#### The task
Across the entries below, how many lines have the word "each" in them? Respond with only the number.

(Stored records)
◆ ◆ ◆ ◆ ◆

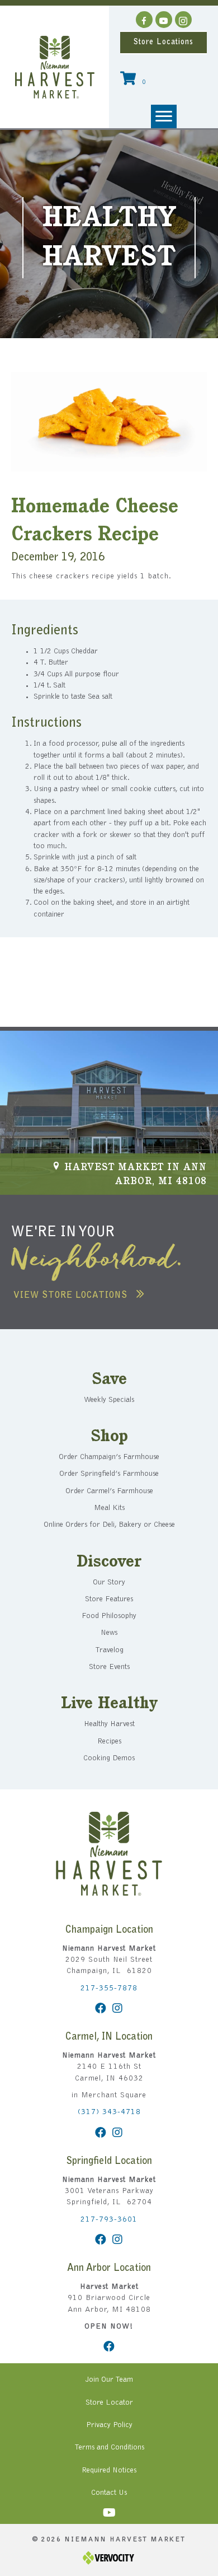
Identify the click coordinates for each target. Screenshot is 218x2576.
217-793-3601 (109, 2220)
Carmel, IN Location (109, 2037)
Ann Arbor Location (109, 2269)
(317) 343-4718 (109, 2112)
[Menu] (164, 116)
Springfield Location (109, 2162)
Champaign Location (109, 1930)
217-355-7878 (109, 1989)
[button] (144, 19)
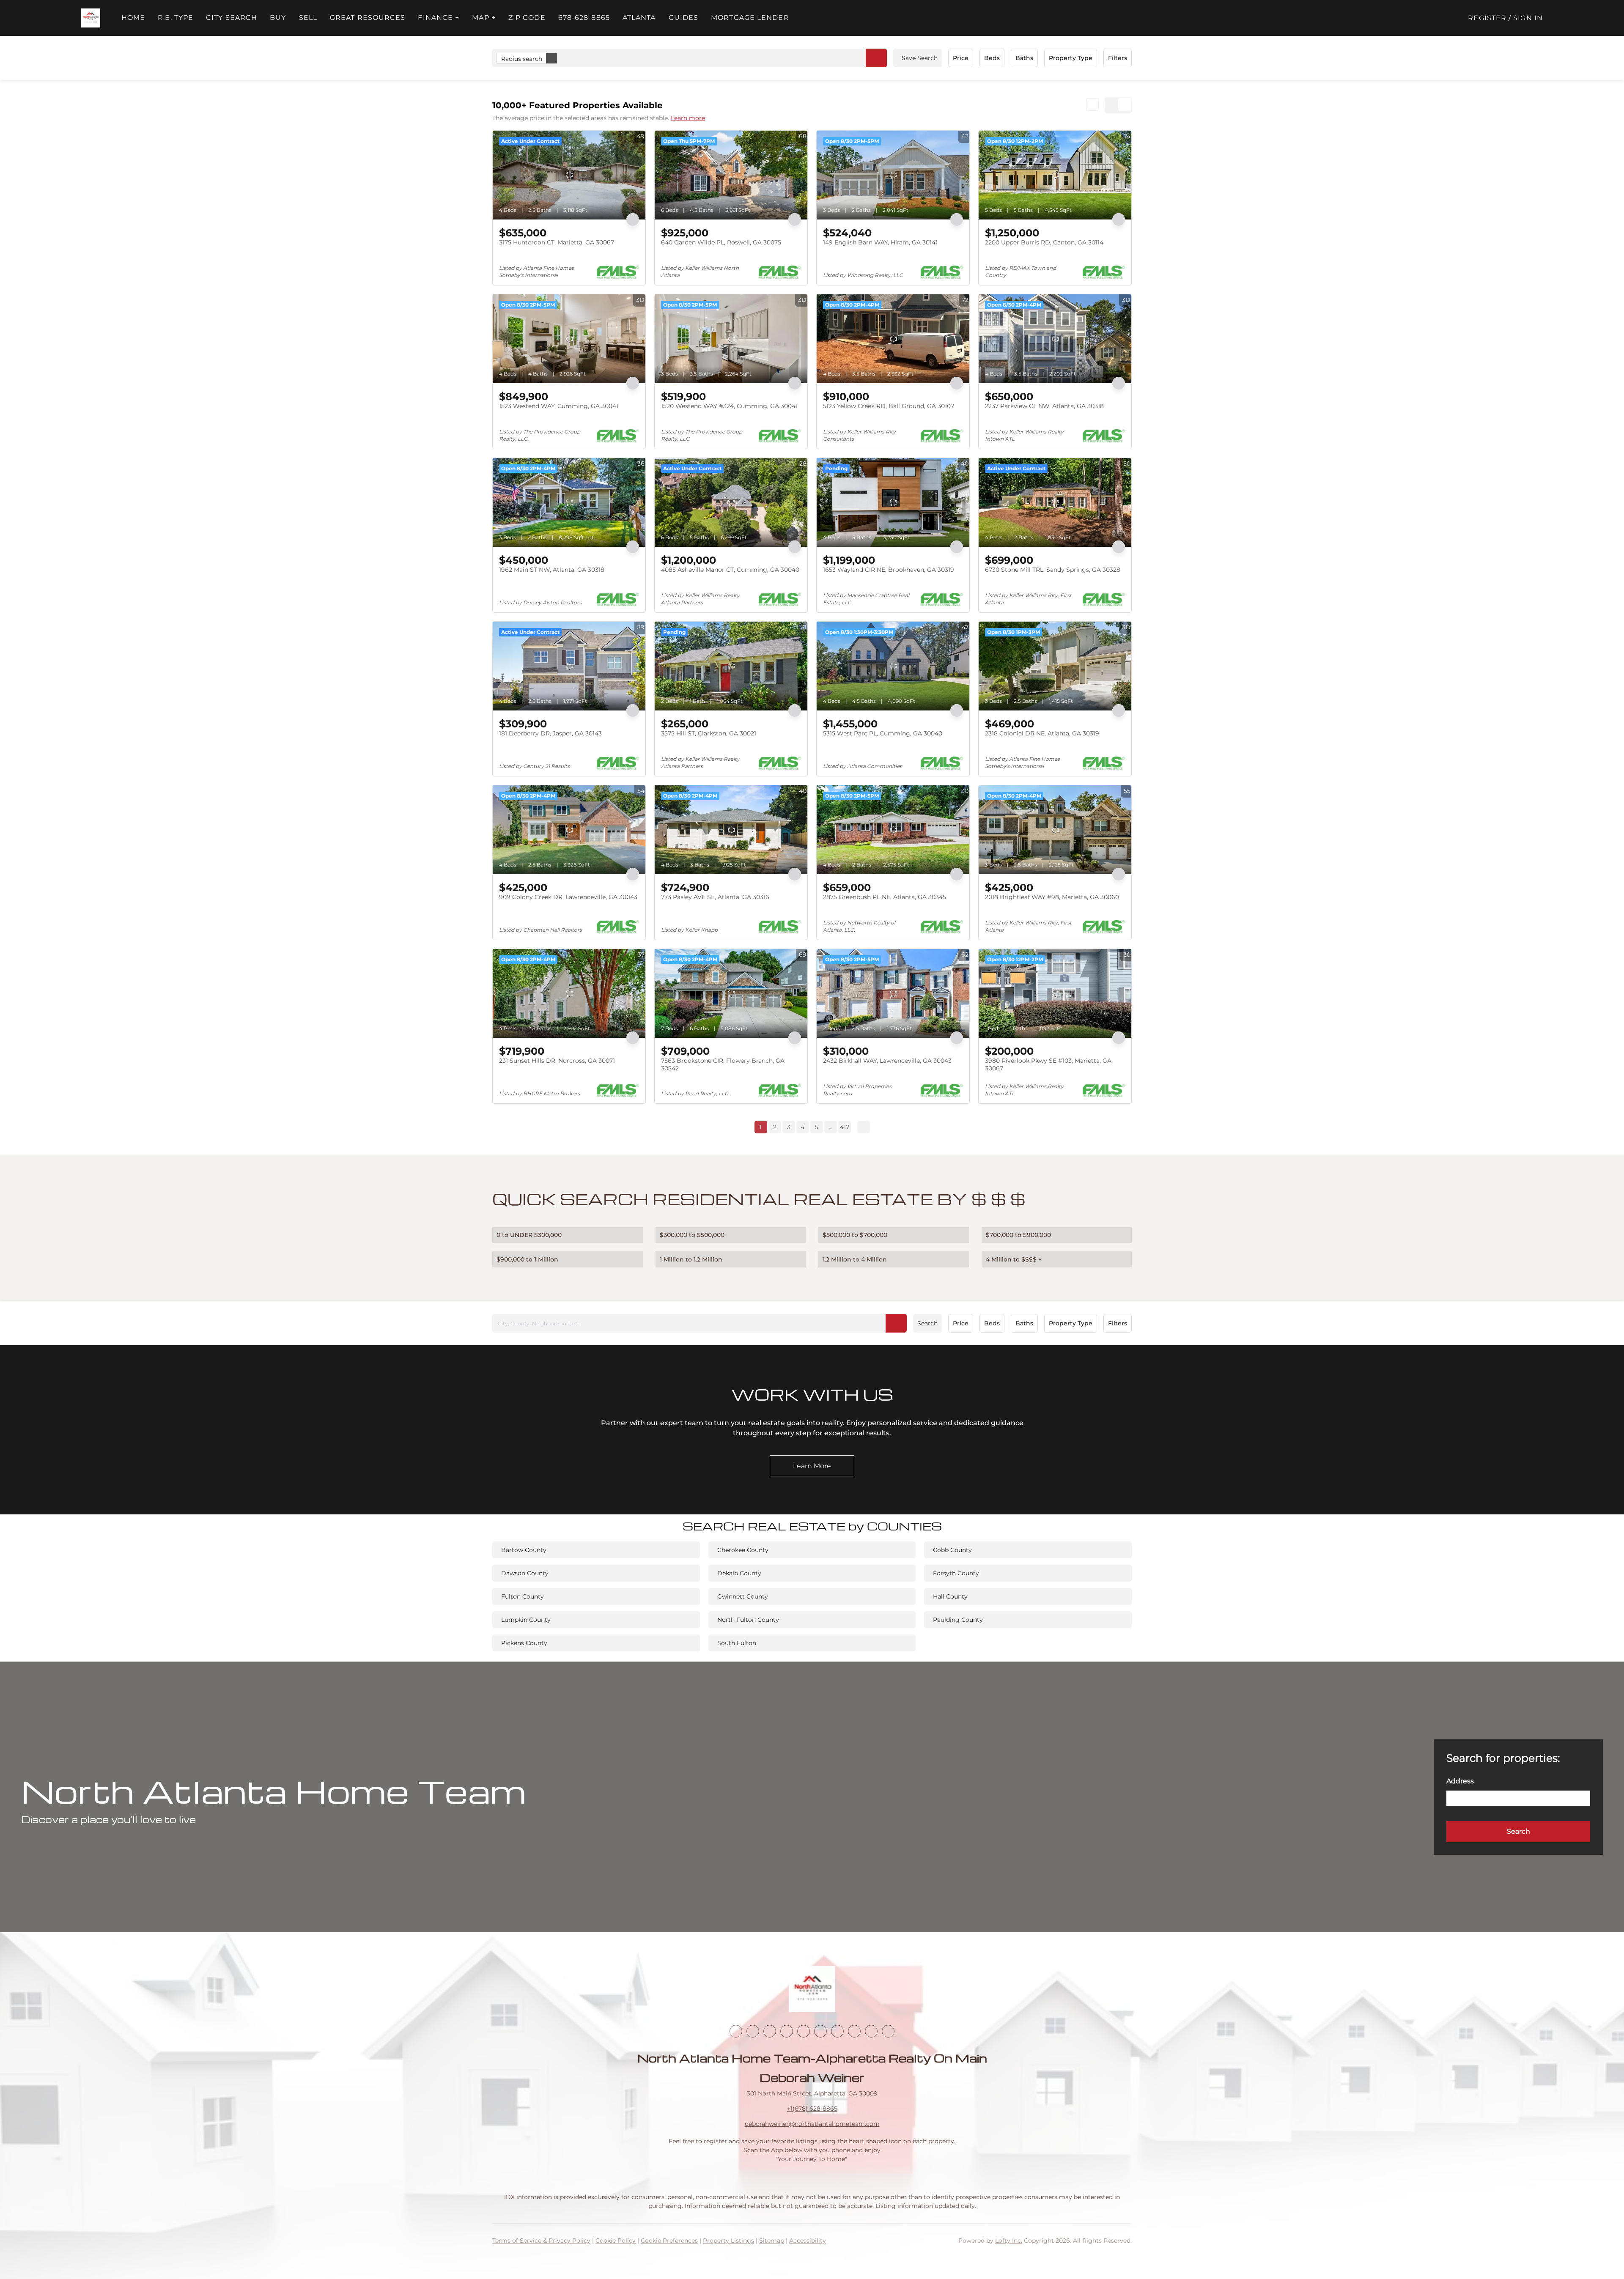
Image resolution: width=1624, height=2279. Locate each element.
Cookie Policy (615, 2240)
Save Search (920, 58)
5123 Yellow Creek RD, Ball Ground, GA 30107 (888, 406)
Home (133, 18)
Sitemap (771, 2240)
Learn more (688, 118)
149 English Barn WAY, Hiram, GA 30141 (880, 242)
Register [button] (1487, 18)
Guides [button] (684, 18)
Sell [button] (308, 18)
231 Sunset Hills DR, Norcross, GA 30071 (557, 1060)
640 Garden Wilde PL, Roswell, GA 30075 (721, 242)
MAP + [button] (484, 18)
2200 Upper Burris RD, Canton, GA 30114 (1044, 242)
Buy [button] (278, 18)
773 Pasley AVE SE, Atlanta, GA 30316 (715, 897)
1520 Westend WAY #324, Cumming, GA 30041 (729, 406)
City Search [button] (231, 18)
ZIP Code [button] (527, 18)
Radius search (521, 59)
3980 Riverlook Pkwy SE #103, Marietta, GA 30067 (1048, 1064)
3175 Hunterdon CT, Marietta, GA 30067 (556, 242)
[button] (90, 17)
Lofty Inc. (1008, 2240)
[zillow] (786, 2031)
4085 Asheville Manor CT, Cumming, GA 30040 (730, 569)
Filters (1117, 58)
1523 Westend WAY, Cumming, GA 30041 (558, 406)
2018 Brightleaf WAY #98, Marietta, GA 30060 (1052, 897)
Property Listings (728, 2240)
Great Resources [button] (368, 18)
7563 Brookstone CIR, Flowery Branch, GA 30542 (723, 1064)
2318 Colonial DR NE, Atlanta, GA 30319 (1042, 733)
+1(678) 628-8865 (812, 2108)
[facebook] (736, 2031)
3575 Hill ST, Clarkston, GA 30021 (708, 733)
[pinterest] (871, 2031)
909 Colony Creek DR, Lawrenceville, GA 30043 (568, 897)
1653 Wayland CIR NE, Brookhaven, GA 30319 (888, 569)
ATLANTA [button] (639, 18)
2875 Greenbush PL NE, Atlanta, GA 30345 (884, 897)
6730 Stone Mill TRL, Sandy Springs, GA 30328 (1052, 569)
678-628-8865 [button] (584, 18)
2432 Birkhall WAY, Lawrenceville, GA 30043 (887, 1060)
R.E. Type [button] (175, 18)
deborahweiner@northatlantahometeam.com (812, 2124)
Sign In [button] (1528, 18)
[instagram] (803, 2031)
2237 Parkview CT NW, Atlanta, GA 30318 (1044, 406)
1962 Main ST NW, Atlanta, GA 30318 (551, 569)
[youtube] (820, 2031)
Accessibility (807, 2240)
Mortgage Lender (750, 18)
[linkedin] (752, 2031)
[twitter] (769, 2031)
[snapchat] (854, 2031)
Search (927, 1323)
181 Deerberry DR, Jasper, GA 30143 (550, 733)
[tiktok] (837, 2031)
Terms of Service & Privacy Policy (541, 2240)
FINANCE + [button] (438, 18)
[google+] (888, 2031)
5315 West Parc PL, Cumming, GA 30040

◆ ◆ ◆ ◆ ◆

#### Reply to the task
2